Segment Open

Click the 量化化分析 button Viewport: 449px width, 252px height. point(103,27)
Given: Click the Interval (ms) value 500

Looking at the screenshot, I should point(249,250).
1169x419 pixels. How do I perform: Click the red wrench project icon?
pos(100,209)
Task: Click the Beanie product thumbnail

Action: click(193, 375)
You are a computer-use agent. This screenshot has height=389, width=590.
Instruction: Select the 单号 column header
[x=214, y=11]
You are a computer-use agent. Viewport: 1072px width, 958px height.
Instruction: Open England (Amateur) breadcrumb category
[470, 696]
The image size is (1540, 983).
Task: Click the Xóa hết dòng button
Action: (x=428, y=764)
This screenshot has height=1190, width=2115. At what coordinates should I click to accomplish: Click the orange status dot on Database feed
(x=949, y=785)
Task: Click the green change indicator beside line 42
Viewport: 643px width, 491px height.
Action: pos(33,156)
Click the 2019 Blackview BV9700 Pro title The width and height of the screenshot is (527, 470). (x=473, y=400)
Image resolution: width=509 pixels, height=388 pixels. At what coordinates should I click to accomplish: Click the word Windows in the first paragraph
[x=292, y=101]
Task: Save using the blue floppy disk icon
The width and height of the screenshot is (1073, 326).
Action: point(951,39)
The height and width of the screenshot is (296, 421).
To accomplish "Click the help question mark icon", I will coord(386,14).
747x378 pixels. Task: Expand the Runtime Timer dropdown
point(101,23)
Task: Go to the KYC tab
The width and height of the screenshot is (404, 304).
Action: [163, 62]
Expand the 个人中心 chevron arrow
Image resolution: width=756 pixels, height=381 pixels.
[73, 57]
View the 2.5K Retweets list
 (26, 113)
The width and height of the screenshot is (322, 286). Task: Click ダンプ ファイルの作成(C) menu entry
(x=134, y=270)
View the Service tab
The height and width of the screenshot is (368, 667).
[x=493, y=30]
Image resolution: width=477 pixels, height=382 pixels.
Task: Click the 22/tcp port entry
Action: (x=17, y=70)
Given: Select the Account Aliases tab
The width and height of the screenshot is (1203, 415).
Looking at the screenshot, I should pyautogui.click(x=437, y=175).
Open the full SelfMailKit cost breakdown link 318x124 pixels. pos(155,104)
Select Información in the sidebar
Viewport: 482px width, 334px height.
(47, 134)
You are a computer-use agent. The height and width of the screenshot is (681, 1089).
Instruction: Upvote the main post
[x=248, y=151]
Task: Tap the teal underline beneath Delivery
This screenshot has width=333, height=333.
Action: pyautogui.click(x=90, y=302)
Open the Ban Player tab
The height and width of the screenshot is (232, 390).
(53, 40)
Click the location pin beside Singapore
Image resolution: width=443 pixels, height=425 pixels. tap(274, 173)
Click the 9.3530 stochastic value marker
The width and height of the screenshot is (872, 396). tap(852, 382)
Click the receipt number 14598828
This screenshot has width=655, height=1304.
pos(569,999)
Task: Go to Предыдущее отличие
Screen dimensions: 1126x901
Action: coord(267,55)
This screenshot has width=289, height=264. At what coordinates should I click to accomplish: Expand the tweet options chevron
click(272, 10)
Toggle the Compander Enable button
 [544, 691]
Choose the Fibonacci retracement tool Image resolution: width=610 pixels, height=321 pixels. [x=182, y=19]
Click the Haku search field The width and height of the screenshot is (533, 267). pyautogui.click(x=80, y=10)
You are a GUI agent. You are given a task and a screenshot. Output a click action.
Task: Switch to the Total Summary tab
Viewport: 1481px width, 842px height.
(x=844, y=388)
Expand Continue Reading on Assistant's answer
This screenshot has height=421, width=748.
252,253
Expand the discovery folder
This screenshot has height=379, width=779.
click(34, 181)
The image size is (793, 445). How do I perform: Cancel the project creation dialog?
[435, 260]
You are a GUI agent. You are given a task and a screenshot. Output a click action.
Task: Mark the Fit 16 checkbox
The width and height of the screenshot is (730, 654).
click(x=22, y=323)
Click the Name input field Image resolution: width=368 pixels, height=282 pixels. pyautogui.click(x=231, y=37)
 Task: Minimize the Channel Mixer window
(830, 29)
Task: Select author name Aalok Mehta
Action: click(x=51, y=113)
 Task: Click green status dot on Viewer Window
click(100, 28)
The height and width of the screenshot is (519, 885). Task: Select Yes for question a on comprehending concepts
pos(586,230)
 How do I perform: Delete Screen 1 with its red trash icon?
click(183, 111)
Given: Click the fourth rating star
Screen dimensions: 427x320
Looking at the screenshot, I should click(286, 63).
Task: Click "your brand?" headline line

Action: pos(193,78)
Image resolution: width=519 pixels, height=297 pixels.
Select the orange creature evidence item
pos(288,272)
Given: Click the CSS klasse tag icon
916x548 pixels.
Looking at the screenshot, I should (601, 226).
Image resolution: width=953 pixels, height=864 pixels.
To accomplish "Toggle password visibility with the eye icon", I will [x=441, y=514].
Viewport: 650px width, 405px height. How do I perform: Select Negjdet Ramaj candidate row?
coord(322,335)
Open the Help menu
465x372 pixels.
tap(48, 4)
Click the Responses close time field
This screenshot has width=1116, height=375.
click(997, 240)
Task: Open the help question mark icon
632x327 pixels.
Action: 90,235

Segment Closed

__About this exercise__:
Could you copy out every line in the material above that contains the string "computer"?

__Result__:
You are a computer-use agent. This screenshot has height=389, width=590.
You are a computer-use agent. Viewport: 1072px width, 958px height.
You are a computer-use agent. The height and width of the screenshot is (681, 1089).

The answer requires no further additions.